Many factors including increased digital communication caused by remote working and breakdown of sensor devices can lead to data corruption brought about by shared supply chain data.

Yet there are ways to reduce supply chain risk, with a key solution being to leverage data where it lies;

  • Hybrid Cloud is key to getting the best out of data. In recent times, the cloud has been seen as the solution for many companies digital transformation strategies and hybrid cloud has grown significantly in popularity. Predicted to be worth $145 billion by 2026, hybrid cloud is enabling businesses to unleash the full capabilities of multiple on-premises apps simultaneously. For this reason, having an enterprise data partner that delivers a hybrid workload solution is vital. It not only reduces risk by processing data where it lies, which in tail mitigates data transfer risk, but it also reduces redundant data being incorporated into analysis. This in turn optimises both architecture use and spend.

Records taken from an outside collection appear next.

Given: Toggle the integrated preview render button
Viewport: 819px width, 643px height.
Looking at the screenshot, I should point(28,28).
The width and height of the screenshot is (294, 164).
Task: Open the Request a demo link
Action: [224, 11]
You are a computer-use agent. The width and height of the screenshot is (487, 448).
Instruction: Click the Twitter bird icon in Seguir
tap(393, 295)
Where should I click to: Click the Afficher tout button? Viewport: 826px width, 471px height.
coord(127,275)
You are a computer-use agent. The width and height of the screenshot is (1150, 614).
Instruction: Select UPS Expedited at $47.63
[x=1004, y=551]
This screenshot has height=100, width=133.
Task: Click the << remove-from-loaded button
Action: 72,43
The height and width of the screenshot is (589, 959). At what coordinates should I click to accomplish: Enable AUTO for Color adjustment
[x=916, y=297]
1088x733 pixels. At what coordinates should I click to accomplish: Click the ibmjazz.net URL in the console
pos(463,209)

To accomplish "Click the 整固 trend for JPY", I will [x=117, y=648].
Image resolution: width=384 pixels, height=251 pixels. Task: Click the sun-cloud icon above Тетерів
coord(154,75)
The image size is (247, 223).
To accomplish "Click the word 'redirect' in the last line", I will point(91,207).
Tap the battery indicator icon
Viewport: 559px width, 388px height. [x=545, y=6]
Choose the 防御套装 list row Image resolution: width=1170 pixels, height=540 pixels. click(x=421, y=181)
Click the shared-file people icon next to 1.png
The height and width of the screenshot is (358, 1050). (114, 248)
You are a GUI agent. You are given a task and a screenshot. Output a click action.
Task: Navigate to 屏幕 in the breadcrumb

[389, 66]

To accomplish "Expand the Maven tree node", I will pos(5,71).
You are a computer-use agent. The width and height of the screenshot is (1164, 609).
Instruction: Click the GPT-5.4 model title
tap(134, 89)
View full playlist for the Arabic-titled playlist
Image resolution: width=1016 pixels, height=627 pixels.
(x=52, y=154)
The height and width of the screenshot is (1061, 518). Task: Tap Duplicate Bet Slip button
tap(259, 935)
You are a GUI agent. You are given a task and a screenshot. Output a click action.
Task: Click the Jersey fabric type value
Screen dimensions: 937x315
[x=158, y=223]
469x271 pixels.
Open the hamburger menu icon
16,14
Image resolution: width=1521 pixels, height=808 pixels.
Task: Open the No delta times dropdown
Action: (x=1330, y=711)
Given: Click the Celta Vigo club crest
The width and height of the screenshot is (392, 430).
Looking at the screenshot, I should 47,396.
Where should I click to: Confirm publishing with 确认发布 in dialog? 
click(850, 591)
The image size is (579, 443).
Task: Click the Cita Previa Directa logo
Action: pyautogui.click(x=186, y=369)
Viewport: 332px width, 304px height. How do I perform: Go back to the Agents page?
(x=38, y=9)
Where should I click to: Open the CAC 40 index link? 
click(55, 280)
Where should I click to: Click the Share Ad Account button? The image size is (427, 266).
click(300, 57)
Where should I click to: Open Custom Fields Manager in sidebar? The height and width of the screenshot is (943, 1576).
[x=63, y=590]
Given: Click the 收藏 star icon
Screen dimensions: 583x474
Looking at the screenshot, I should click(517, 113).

  • Keeping data linage secured and governed. A business only stands to benefit from multi-functional data analytics if the data is protected, secured and governed throughout. Analytics and machine learning (ML) can become a risk if data security, governance, metadata management, and automation are not holistically applied across the entire data lifecycle. Without these elements gaps will start to appear in audit logs and this in turn can result in a compliance nightmare. Not only can each gap be a potential lawsuit or regulatory fine, but it can also lead to significant reputational damage. Gaps also lead to inconsistent insight and, with that, decisions that impact the business’ ability to manage its supply chain successfully. Fortunately, a hybrid cloud architecture can address all these issues with one common user interface, regardless of where the data is sourced, migrated, or replicated.

 

Building a robust supply chain framework grounded in data

As evidence from the disruptions supply chains have faced, there is a pressing need for businesses to build long-term resilience in their value chains to best manage any future challenges. This essentially requires a holistic approach to managing the supply chain. Businesses must incorporate sufficient flexibility to protect against future disruptions.

Business leaders should therefore consider developing a robust framework that includes a responsive and resilient risk management operations capability. That capability should be rooted in technology, utilising platforms that support apply analytics, AI, and ML. This will not only ensure full transparency across the supply chain but also set organisations up for business-as-usual, even if the worst were to happen.